As you’re entering a competitive field like art it always seems like a walk in the park until you meet the people who are doing the same thing you are. An example I would like to use is in Happy Gilmor (1996). As Happy was becoming a professional golfer it seemed like he was just rising to the top of the field until he met his enemy Shooter Mgavin. They were both golf pros trying to ruin each other. Unfortunately, there are Shooter Mgavins in all fields but take that as an opportunity to learn about them so you can do better and maybe also learn about others who are doing better than them.

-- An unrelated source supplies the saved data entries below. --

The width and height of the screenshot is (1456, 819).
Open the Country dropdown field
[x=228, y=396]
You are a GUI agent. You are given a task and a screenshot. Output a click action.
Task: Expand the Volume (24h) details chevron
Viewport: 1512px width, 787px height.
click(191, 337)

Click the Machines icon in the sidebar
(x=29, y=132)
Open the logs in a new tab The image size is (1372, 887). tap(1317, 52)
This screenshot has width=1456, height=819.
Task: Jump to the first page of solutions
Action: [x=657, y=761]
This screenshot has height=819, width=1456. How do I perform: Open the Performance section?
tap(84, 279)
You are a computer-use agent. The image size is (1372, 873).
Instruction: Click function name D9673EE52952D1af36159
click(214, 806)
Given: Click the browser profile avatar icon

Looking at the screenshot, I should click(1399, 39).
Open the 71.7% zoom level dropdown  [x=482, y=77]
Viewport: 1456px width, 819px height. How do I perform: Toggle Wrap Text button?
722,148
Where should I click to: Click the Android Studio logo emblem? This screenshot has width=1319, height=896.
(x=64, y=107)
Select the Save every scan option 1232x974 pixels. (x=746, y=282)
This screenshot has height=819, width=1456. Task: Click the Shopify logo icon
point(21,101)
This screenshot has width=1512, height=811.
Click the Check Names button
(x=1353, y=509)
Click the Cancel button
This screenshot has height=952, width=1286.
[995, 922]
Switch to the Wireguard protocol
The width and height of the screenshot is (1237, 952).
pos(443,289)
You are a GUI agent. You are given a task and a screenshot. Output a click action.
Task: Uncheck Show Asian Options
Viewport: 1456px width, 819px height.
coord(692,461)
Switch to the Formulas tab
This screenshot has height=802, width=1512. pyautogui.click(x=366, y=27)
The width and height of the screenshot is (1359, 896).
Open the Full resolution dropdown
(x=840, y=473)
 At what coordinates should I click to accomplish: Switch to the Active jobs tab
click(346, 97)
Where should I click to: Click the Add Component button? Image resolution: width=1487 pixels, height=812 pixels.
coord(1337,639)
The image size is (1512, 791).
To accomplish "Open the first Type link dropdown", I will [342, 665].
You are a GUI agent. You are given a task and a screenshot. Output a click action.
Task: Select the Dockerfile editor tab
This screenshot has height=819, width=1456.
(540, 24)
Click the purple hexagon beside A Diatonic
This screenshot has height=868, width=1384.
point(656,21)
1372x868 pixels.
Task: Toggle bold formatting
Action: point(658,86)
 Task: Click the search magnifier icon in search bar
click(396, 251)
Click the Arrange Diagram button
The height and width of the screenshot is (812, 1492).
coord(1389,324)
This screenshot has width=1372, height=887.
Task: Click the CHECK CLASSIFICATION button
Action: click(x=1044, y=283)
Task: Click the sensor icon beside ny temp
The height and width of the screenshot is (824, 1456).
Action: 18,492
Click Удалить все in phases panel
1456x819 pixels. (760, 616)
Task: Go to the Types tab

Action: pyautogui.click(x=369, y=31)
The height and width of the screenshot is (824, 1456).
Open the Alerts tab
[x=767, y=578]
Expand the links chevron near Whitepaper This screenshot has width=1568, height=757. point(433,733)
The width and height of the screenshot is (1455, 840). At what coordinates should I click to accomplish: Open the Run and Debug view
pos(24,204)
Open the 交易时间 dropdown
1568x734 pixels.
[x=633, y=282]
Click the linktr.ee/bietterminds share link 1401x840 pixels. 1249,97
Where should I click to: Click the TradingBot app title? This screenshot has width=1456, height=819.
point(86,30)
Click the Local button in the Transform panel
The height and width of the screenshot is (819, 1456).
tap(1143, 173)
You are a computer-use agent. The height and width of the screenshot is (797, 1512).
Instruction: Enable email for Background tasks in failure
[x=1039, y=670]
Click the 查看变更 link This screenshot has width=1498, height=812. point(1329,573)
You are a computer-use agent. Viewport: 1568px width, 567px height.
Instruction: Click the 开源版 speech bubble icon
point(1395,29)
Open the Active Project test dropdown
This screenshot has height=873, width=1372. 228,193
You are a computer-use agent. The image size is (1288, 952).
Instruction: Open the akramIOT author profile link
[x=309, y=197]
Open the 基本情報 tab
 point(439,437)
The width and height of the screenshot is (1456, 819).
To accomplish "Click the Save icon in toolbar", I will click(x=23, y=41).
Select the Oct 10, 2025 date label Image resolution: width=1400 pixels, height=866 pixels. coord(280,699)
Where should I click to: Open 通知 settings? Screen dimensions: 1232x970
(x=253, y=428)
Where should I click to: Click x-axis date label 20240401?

In all fields you will come across brutal competition, it’s not just art. If you fail at something, it’s not the end of the world. You just get up, dust yourself off and try again. That’s what happened to Happy every time he failed, he kept trying and then eventually won and beet Shooter. You’re going to fail more than you succeed. In the Steve Harvey book I wrote I read several months ago he mentions something like “If people are telling you that you suck at what you do and that you’re not going to make it then you’re doing the right thing.” That is where the competition kicks in. you could be getting told that for the following reasons: People are trying to do what you are or they don’t believe in what you do or maybe they’re jealous. And I think that is a common reason give up on their dreams because they are too intimidated by the brutal competition out there.
My advice to overcoming the fear of competition is to be aware of the following: knowing the fact that you will come across anything like that in all fields, not just art. And knowing that failure is one of the key things to success, you will fail a number of times before you move up the ladder. If you keep going I promise it will pay off fore sure.